Sur les frais irrépétibles et l'article 700



Il y a lieu de confirmer le jugement de première instance en ce qu'il a condamné la SAS KUEHNE + NAGEL ROAD à payer à Monsieur [M] [R] la somme de 900 euros sur le fondement de l'article 700 du code de procédure civile et l'a condamné aux dépens.



Partie qui succombe en appel, la SAS KUEHNE + NAGEL ROAD est condamnée à payer à Monsieur [M] [R] la somme de 1 500 euros sur le fondement de l'article 700 du code de procédure civile.

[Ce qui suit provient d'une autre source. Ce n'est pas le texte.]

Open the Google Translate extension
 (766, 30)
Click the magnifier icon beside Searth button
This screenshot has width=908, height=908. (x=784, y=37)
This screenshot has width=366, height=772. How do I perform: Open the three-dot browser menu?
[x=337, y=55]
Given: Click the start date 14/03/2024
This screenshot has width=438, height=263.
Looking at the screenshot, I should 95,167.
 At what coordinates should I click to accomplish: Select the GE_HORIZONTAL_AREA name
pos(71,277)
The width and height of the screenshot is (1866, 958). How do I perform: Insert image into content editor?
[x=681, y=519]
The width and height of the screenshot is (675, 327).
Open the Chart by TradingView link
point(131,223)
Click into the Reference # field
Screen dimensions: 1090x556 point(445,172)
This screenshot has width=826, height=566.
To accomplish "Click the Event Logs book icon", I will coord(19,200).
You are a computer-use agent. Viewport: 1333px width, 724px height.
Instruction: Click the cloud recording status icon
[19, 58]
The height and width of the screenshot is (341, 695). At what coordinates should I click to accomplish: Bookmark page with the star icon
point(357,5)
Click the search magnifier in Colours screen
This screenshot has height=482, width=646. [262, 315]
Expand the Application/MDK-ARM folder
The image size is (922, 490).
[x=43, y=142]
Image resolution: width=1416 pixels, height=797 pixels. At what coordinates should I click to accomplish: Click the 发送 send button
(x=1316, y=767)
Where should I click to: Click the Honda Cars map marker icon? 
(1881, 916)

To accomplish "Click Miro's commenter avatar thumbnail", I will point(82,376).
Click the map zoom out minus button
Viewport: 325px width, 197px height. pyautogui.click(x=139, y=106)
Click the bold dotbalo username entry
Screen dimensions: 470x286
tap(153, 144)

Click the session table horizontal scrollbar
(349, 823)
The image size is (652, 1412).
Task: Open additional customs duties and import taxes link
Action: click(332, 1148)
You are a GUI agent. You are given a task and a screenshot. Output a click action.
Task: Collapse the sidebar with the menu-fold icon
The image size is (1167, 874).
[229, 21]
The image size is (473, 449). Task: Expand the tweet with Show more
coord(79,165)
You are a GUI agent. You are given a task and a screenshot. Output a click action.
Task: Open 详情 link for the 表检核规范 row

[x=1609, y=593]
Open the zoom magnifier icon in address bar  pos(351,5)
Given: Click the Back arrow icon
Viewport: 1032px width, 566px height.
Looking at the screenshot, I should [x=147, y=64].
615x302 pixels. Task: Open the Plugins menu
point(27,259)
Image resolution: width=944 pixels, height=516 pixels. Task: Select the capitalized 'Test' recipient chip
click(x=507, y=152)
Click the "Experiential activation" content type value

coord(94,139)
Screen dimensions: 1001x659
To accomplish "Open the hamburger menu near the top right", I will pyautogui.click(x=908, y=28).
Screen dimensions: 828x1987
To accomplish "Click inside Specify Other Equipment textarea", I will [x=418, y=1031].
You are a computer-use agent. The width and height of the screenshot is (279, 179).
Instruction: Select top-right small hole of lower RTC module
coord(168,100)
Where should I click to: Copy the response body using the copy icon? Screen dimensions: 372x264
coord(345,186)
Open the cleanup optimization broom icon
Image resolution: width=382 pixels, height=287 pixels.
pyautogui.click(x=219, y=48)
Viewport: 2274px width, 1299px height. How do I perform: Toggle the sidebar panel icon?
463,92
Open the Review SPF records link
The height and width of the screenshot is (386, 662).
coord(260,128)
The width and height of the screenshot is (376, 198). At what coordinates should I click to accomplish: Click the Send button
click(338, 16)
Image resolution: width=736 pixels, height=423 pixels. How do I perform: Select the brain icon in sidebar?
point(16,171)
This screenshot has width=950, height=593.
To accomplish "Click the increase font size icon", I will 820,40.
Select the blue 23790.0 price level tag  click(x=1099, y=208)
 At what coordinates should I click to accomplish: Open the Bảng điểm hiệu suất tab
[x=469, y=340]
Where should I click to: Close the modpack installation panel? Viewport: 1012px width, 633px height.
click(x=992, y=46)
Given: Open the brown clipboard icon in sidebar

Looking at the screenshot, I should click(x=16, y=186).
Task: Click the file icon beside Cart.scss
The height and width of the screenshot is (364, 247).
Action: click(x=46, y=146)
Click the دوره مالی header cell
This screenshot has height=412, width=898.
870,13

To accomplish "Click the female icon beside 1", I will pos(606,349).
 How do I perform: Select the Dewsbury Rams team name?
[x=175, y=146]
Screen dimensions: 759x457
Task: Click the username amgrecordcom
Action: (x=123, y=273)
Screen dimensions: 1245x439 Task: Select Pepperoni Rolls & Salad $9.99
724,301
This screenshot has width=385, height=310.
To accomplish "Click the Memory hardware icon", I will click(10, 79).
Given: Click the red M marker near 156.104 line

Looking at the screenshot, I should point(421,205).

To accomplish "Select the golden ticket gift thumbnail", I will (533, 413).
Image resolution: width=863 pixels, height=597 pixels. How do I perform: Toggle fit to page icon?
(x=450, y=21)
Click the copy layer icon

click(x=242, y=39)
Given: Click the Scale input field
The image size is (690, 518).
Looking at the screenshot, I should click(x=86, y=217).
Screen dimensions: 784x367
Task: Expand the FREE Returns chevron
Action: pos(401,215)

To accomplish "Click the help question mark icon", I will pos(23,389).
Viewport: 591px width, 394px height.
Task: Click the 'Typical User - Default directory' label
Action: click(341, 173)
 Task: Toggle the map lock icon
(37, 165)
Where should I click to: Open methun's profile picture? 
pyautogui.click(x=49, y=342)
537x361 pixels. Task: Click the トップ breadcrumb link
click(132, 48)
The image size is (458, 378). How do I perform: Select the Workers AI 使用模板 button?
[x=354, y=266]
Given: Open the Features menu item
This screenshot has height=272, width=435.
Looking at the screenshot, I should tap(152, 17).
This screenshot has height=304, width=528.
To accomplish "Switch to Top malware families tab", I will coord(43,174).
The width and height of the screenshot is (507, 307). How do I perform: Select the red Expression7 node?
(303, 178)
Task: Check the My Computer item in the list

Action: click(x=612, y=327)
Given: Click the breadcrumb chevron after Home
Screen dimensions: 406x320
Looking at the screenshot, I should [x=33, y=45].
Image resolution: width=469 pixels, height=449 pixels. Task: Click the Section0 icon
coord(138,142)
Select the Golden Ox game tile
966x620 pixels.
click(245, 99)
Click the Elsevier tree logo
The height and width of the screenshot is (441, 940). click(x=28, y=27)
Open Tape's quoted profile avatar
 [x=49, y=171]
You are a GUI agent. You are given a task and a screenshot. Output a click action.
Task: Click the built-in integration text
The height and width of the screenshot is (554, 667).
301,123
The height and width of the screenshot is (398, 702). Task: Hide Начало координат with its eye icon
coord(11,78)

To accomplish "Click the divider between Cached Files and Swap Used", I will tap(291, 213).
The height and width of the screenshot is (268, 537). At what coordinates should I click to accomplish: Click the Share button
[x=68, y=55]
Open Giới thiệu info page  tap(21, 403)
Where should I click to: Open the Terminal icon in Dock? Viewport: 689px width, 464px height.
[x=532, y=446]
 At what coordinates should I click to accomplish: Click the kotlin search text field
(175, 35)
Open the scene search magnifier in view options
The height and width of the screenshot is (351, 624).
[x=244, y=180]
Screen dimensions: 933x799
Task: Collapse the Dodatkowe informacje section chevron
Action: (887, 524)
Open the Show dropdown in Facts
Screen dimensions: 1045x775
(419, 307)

Elle est condamnée aux dépens d'appel



Par ces motifs :



La Cour statuant contradictoirement après en avoir délibéré conformément à la loi,



CONFIRME le jugement du conseil de prud'hommes de Charleville-Mézières en date du 14 septembre 2021 en ce qu'il a :



- déclaré l'accord transactionnel du 15 janvier 2020 inopposable à Monsieur [M] [R],

- dit que le licenciement de Monsieur [M] [R] est sans cause réelle et sérieuse,

- condamné la SAS KUEHNE + NAGEL ROAD à payer à Monsieur [M] [R] les sommes suivantes :

. 4 474,42 euros au titre de l'indemnité compensatrice de préavis,

. 447,44 euros au titre des congés payés sur préavis,

. 14'914,72 euros au titre de l'indemnité légale de licenciement,

. 900 euros au titre de l'article 700 du code de procédure civile,

- dit que Monsieur [M] [R] devra restituer l'indemnité transactionnelle de 6 000 euros déjà réglée par la SAS KUEHNE + NAGEL ROAD,

- condamné la SAS KUEHNE + NAGEL ROAD à rembourser à Pôle emploi tout ou partie des indemnités de chômage versées à Monsieur [M] [R] du jour de son licenciement au jour de la décision, dans la limite de six mois d'indemnités de chômage,

- débouté Monsieur [M] [R] de ses demandes de dommages et intérêts pour préjudice moral, pour préjudice financier, et pour manquement à l'obligation de formation,

- condamné la SAS KUEHNE + NAGEL ROAD aux dépens,



L'INFIRME pour le surplus et statuant à nouveau,



CONDAMNE la SAS KUEHNE + NAGEL ROAD à payer à Monsieur [M] [R] la somme de 22 372,10 euros à titre de dommages et intérêts pour licenciement sans cause réelle et sérieuse,



Y ajoutant,



RAPPELLE que toutes les condamnations sont prononcées sous déduction des éventuelles cotisations sociales salariales applicables,



CONDAMNE la SAS KUEHNE + NAGEL ROAD à payer à Monsieur [M] [R] la somme de 1 500 euros au titre des frais irrépétibles exposés en appel,



CONDAMNE la SAS KUEHNE + NAGEL ROAD aux entiers dépens d'appel.